Entries on locating words and elements
######

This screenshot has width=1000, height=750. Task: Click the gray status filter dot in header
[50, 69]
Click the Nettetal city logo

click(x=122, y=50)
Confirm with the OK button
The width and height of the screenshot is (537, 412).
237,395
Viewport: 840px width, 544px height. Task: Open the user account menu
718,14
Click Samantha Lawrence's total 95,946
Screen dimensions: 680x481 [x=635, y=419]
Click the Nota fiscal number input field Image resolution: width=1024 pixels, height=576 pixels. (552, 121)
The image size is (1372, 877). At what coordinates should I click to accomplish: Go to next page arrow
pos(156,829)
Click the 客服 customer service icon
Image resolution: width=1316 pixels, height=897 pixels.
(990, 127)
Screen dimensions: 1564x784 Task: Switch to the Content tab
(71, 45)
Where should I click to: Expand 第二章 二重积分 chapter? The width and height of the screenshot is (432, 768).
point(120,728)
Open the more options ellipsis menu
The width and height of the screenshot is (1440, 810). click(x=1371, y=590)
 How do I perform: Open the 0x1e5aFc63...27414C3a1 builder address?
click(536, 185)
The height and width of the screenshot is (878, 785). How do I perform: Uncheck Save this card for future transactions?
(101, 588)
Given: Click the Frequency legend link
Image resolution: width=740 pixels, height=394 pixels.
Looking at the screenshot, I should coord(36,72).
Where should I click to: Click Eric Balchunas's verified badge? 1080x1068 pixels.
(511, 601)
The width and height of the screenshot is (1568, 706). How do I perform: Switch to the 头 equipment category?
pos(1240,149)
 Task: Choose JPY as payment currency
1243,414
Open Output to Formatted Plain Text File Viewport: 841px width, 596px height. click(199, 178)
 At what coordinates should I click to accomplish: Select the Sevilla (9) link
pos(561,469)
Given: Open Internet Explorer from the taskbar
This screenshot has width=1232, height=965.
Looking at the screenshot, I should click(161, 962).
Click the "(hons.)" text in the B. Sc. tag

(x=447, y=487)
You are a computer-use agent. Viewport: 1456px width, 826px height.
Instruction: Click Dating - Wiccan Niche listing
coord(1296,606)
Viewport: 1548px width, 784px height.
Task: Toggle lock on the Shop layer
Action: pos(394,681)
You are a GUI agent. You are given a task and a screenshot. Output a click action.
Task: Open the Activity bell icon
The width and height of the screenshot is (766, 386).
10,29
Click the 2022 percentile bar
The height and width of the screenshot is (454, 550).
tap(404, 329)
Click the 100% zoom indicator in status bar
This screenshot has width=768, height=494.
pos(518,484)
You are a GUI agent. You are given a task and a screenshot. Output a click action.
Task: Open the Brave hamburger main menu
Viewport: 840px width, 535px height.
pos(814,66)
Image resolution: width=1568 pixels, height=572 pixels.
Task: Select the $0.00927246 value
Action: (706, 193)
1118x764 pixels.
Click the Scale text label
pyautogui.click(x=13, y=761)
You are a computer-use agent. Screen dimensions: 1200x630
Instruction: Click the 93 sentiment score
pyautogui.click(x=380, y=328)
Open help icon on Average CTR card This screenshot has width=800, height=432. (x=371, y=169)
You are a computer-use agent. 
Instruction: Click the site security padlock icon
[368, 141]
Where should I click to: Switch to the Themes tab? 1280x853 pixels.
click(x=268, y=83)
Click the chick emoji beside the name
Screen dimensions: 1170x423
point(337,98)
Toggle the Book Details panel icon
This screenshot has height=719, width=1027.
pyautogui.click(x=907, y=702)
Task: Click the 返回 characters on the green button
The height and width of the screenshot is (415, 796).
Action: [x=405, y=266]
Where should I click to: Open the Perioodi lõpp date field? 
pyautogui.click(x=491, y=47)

######

Set problem ▸
Extract each line of the entries above that contains the string "resolution".

Reply to the exercise ▸
Click the Nota fiscal number input field Image resolution: width=1024 pixels, height=576 pixels. (552, 121)
Image resolution: width=1316 pixels, height=897 pixels.
Image resolution: width=740 pixels, height=394 pixels.
Image resolution: width=1568 pixels, height=572 pixels.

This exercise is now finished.